Reference : UMR5312-DAMTEX-001
Workplace : ALBI
Date of publication : Wednesday, December 05, 2018
Scientific Responsible name : Denis DELAGNES and Damien TEXIER
Type of Contract : PhD Student contract / Thesis offer
Contract Period : 36 months
Start date of the thesis : 21 January 2019
Proportion of work : Full time
Remuneration : 1 768,55 € gross monthly

Description of the thesis topic

Ni-based superalloys are widely used for structural applications at high temperature and intermediate temperature in severe atmospheres. Environment-assisted degradation, i.e. oxidation and corrosion, alters the surface of the materials but also their bulk properties due to a progressive selective consumption of reactive elements involved in the surface degradation process. The material in a shallow region beneath the reactive surface subsequently shows a gradient in chemical composition, microstructure and physical properties. Despite the negligible scale of those gradients (from micrometers to hundreds of micrometers beneath the surface) as compared to the structural component dimensions, the variability of the mechanical behavior within the gradient often drives premature damage and the progressive rupture of the component. To achieve this, the micromechanical characterization of the mechanical properties of the graded materials is substantial, in a large range of temperature.

Due to strong variability in mechanical properties within the graded materials, micromechanical characterization techniques are required. Despite the complexity of micromechanical testing at room temperature (use and data interpretation), the present project aims to measure local properties at high temperatures, temepratures at which surface and sub-surface damage are substantial (up to 800°C for aeronautical turbine applications). "Direct" measurement techniques, providing tensile, creep and fatigue properties using freestanding specimens(few tens of micrometer thick specimens), have the advantage to assess such properties directly usable in numerical models (hypothesis of layer to layer homogeneity). In addition to the macroscopic values measured via these techniques, a specific investigation of the surface for full field kinematic measurements (difital image correlation techniques) would allow local information on deformation and damage mechanisms at the microstructure scale. This in-situ mechanical approach distinguishes itself from conventional techniques, i.e. techniques usually employed in Materials Sciences (hardness testing, nanoindentation, post-mortem observations or after interruptions, etc.) which are not operative anymore for the quantitative evaluation of the gradient of properties.

The present PhD project proposes to tackle the intricate multi-physics dimension of the environment-assisted deformation/damage evaluation by simultaneously correlating the macroscopic/mesoscopic and sub-microstructure/sub-micrometer deformation and the changes in surface reactivity (oxide microcracking, oxide spallation, fast growing oxides, breakaway oxidation, etc.) at high temperature in various atmosphere conditions.
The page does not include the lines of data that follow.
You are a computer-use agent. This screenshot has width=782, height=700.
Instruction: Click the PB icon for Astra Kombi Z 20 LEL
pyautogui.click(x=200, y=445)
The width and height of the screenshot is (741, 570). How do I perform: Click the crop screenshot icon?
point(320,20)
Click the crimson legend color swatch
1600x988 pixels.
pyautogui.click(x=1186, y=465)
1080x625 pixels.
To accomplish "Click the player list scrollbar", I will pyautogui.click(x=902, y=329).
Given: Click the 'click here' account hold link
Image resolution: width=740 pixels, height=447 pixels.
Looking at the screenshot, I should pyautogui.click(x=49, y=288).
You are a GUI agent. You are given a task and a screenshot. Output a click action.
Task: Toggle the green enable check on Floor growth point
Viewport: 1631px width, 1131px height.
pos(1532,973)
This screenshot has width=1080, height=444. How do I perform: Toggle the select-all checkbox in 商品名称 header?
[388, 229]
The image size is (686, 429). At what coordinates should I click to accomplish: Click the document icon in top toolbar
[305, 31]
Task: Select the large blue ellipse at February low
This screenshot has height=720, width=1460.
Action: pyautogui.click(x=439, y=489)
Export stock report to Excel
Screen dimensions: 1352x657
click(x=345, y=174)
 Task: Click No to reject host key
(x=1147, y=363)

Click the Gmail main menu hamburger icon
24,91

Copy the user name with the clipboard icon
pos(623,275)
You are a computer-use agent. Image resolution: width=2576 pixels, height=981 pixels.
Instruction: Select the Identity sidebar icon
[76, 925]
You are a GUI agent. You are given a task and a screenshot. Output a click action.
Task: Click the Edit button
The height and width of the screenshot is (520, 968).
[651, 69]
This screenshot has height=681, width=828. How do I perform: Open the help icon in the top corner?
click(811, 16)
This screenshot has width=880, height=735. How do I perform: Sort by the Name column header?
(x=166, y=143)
The main goal of this in-situ experimental characterization is to bring a novel understanding and a more physical prediction of the local and time-evolving mechanical behavior of graded materials at the microstructure scale related to environmental interactions.

Work Context

Institut Clément Ader (ICA, CNRS UMR 5312).
ICA is a research laboratory that focuses on the study of structures, systems and mechanical processes. Our activity sectors are in the mechanical industries with a particular focus on aerospace, space, transportation and energy. Our work usually focus on behavior modeling, instrumentation and the study of the durability of the structures or products considered. A large part of our research focus on composite materials, which play today an important role in structures.

ICA has about 80 research professors, 20 temporary researchers, 20 administratives, ingineers and technicians, 90 doctoral students, as well as many students. With the peculiarity of counting:
- Insitutionally, people belonging to four major institutions: UPS and INSA from the Ministry of Higher Education and Research, ISAE from the Ministry of Defence, and Mines Albi from the Ministry of Industry.
- Geographically, staff is distributed in four cities of the Midi-Pyrénées region: Albi, Figeac, Tarbes and Toulouse.
Management is composed of a director and two deputy directors, three ministries are represented in this trio. The technical support team is organized into three components, one for each ministry.

The laboratory is organized into four research groups:
- MSC Group : Composite Materials and Structures
- SUMO Group : Surfaces, Machining, Materials and Tools
- MS2M Group : Modelling of Mechanical Systems and Microsystems
- MICS Group : Metrology, Identification, Control and Monitoring

The present PhD study falls within the research scope of the SUMO group, and more particularly with the research axis: Functional Properties and Microstructural Relationships of of Advanced Materials

The geographical location of the PhD will be on the campus of the IMT-Mines Albi engineering school.

Constraints and risks

High temperature mechanical testing

Additional Information

The present PhD study is part of the ANR-JCJC COMPAACT project: Corrosive-Oxidative coupled Mechanical Performances of materials Assessed via Advanced Characterization Tools
(funded via AAP2018)

The PhD candidate must have experience/knowledge in mechanics of materials: experimental and/or numerical characterization.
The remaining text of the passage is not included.